Nature therapy may mean that better health is right outside your door.
How Much Time
Most major medical organizations recommend that children get at least 60 minutes of physical activity a day, Brown says.
“What the ‘Children and Nature Initiative’ is trying to advocate for is that as much of this time as possible be outside,” Brown says, adding that outdoor time is good for children’s physical, mental, social, and emotional development.
“Most people understand the importance of getting kids moving,” says Angelique Marquez, RD, of the Children’s Heart Center in Las Vegas. Even before being trained as a Nature Champion, Marquez prescribed outdoor activity for patients who had heart disease, high blood pressure, high cholesterol, or diabetes.
Adding Nature to Your Day
For families that don’t live near a park, there are other ways to incorporate nature into their daily lifestyle. Marquez suggests walking to school or to the store or playing on a playground.
Kids should always be supervised by a responsible adult, Brown advises, and parents should be familiar with which playgrounds are safe in their neighborhood. For playground safety tips, check the web site of the National Association for Playground Safety.
Safety is an important factor for adults, as well. Whether you’re taking an urban hike or a walk in the park, the USDA Forest Service recommends that you do the following:
- Go with a companion (or at least let someone know where and when you’ll be going)

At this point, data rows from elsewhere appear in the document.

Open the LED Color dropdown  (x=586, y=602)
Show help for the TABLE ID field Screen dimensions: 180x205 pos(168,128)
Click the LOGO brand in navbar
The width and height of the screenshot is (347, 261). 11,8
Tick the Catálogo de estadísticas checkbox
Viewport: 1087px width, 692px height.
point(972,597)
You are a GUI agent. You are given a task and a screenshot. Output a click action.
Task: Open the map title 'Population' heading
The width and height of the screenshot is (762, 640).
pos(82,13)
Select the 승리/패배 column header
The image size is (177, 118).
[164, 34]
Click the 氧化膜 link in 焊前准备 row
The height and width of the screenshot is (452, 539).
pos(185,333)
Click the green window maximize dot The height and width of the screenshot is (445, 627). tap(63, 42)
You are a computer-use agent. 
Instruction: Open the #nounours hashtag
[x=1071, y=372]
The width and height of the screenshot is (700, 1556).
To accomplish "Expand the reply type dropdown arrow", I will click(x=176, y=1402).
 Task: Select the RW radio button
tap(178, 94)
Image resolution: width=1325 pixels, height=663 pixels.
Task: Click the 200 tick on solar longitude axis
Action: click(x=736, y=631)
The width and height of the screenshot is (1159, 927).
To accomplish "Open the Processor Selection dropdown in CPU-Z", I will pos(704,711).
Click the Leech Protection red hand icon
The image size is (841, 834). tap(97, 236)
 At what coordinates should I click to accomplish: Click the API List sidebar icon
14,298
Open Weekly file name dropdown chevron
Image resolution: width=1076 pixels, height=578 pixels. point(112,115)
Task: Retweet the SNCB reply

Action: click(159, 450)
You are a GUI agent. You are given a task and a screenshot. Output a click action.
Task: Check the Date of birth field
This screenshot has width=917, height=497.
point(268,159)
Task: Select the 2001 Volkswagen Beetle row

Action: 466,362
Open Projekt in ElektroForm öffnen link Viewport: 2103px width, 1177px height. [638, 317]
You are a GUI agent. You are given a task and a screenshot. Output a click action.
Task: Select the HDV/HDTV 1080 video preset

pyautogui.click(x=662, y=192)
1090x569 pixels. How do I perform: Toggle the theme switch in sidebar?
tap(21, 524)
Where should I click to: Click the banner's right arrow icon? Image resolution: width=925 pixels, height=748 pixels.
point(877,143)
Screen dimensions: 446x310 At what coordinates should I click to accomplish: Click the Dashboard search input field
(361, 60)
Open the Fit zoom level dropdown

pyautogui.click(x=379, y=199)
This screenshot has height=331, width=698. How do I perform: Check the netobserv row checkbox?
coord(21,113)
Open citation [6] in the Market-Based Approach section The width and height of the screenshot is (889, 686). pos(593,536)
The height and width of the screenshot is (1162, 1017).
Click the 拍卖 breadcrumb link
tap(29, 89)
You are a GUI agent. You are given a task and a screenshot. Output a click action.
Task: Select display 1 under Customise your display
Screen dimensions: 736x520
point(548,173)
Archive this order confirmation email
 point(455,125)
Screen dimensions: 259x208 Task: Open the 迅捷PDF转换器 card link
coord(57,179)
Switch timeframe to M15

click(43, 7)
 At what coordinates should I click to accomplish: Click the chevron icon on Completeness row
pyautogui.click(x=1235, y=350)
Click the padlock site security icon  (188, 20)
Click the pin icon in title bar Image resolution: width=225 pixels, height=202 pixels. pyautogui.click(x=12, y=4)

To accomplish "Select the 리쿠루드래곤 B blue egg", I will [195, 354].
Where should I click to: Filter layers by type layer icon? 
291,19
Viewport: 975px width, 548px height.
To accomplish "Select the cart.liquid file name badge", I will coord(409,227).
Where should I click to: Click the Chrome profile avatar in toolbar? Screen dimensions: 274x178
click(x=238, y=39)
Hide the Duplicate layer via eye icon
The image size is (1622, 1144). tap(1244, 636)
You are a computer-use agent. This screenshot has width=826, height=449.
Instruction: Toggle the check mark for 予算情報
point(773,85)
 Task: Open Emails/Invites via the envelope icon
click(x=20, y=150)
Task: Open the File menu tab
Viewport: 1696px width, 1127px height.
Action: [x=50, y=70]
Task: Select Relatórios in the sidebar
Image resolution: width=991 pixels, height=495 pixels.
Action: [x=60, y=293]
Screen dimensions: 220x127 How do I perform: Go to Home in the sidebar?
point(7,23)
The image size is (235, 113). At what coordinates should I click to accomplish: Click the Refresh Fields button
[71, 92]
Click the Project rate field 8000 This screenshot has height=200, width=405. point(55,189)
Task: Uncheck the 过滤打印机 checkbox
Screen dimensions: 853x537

- Keep your eye on the weather
- Wear appropriate clothing for the conditions and locale
- Be aware of your surroundings
- Especially if it’s warm outside, take along a bottle of water so you won’t become dehydrated
- Slather on the sunscreen, and, if necessary, insect repellent.
Clearing Your Mind
Being outside not only improves physical health but offers mental clarity as well, which is one reason certified sex counselor Eric Marlowe Garrison suggests that his clients meet him outside.
“People talk more when they’re moving,” says Garrison, who practices in New York City and Richmond, Va. “The act of physical movement triggers the mind. I can accomplish more with my clients during a 45-minute walk in Central Park than in two hours in my office.”